Commit Graph

9 Commits

Author SHA1 Message Date
Eric Blake
8417e1378c qemu-img: Make unallocated part of backing chain obvious in map
The recently-added NBD context qemu:allocation-depth is able to
distinguish between locally-present data (even when that data is
sparse) [shown as depth 1 over NBD], and data that could not be found
anywhere in the backing chain [shown as depth 0]; and the libnbd
project was recently patched to give the human-readable name "absent"
to an allocation-depth of 0.  But qemu-img map --output=json predates
that addition, and has the unfortunate behavior that all portions of
the backing chain that resolve without finding a hit in any backing
layer report the same depth as the final backing layer.  This makes it
harder to reconstruct a qcow2 backing chain using just 'qemu-img map'
output, especially when using "backing":null to artificially limit a
backing chain, because it is impossible to distinguish between a
QCOW2_CLUSTER_UNALLOCATED (which defers to a [missing] backing file)
and a QCOW2_CLUSTER_ZERO_PLAIN cluster (which would override any
backing file), since both types of clusters otherwise show as
"data":false,"zero":true" (but note that we can distinguish a
QCOW2_CLUSTER_ZERO_ALLOCATED, which would also have an "offset":
listing).

The task of reconstructing a qcow2 chain was made harder in commit
0da9856851 (nbd: server: Report holes for raw images), because prior
to that point, it was possible to abuse NBD's block status command to
see which portions of a qcow2 file resulted in BDRV_BLOCK_ALLOCATED
(showing up as NBD_STATE_ZERO in isolation) vs. missing from the chain
(showing up as NBD_STATE_ZERO|NBD_STATE_HOLE); but now qemu reports
more accurate sparseness information over NBD.
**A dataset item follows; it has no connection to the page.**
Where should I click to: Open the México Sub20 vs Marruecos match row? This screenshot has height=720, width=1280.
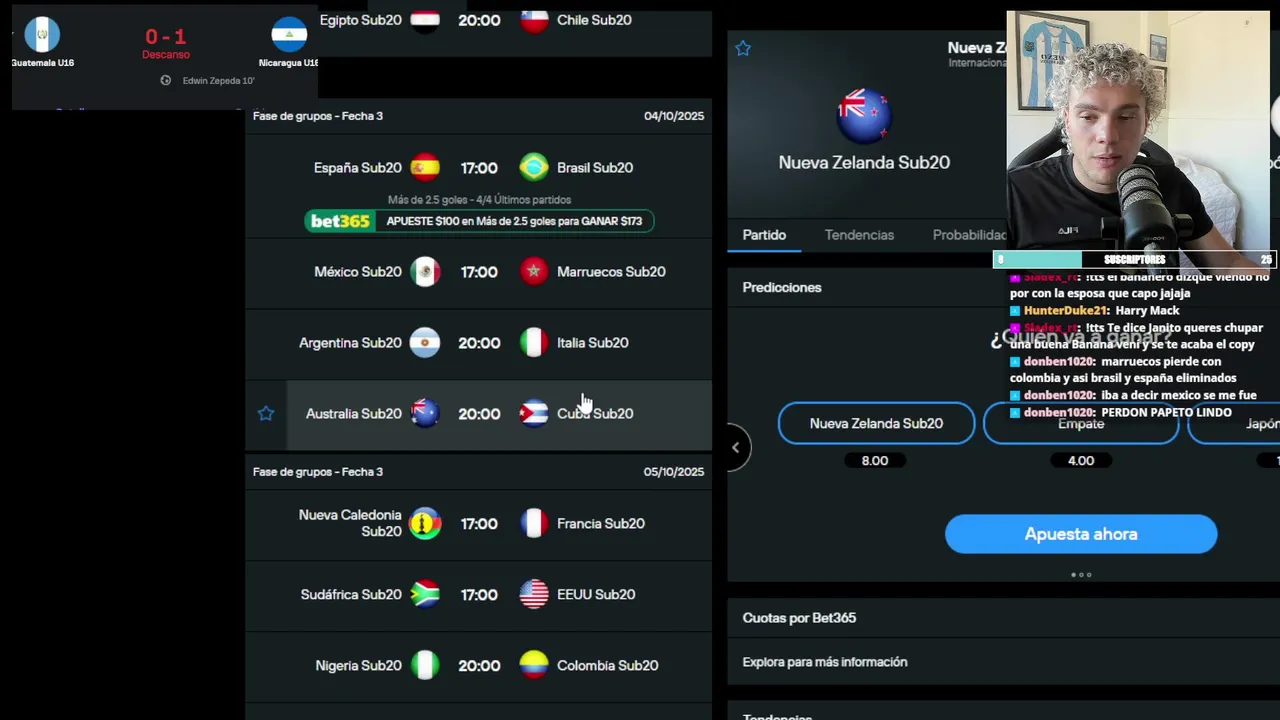tap(479, 271)
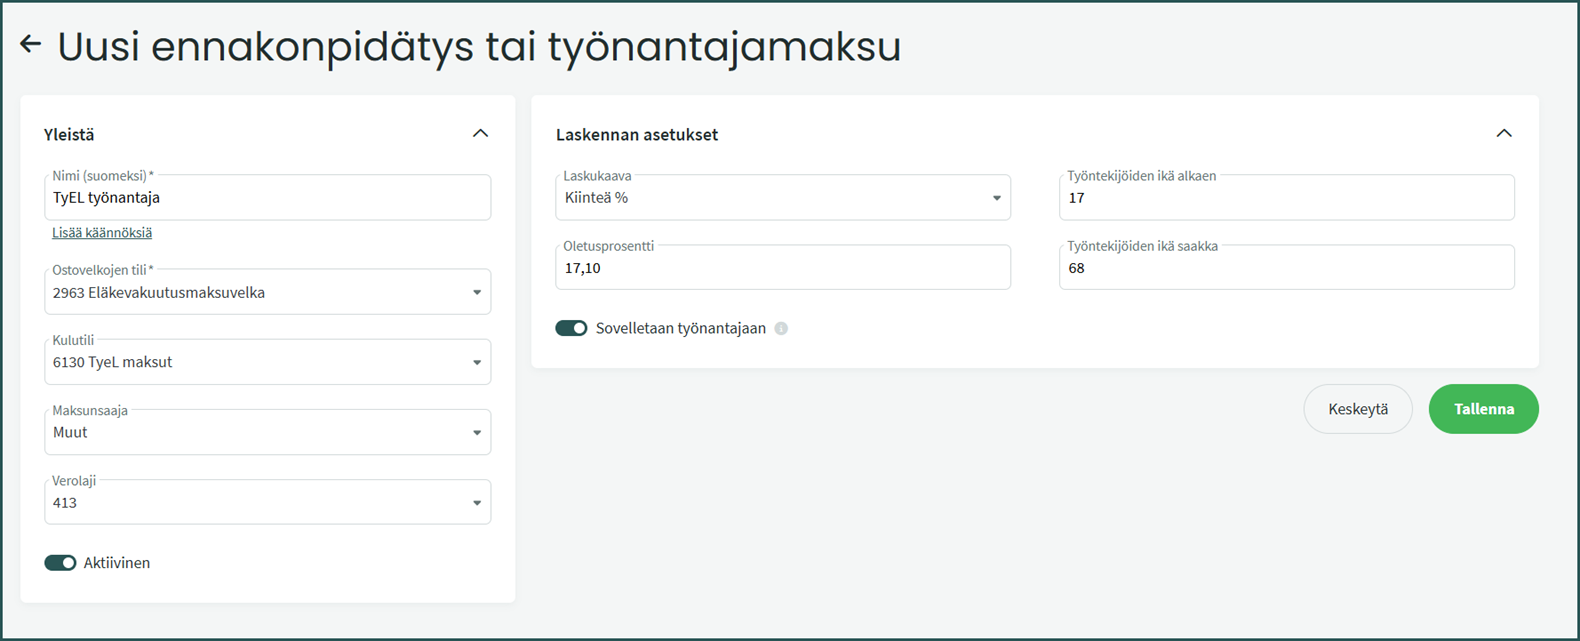
Task: Click the Tallenna button
Action: click(1483, 409)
An obvious solution is to make 'qemu-img map --output=json' add an
additional "present":false designation to any cluster lacking an
allocation anywhere in the chain, without any change to the "depth"
parameter to avoid breaking existing clients.  The iotests have
several examples where this distinction demonstrates the additional
accuracy.

Signed-off-by: Eric Blake <eblake@redhat.com>
Message-Id: <20210701190655.2131223-3-eblake@redhat.com>
Reviewed-by: Vladimir Sementsov-Ogievskiy <vsementsov@virtuozzo.com>
[eblake: fix more iotest fallout]
Signed-off-by: Eric Blake <eblake@redhat.com>
2021-07-12 11:10:53 -05:00
Eric Blake
b66ff2c298 iotests: Specify explicit backing format where sensible
There are many existing qcow2 images that specify a backing file but
no format.  This has been the source of CVEs in the past, but has
become more prominent of a problem now that libvirt has switched to
-blockdev.  With older -drive, at least the probing was always done by
qemu (so the only risk of a changed format between successive boots of
a guest was if qemu was upgraded and probed differently).  But with
newer -blockdev, libvirt must specify a format; if libvirt guesses raw
where the image was formatted, this results in data corruption visible
to the guest; conversely, if libvirt guesses qcow2 where qemu was
using raw, this can result in potential security holes, so modern
libvirt instead refuses to use images without explicit backing format.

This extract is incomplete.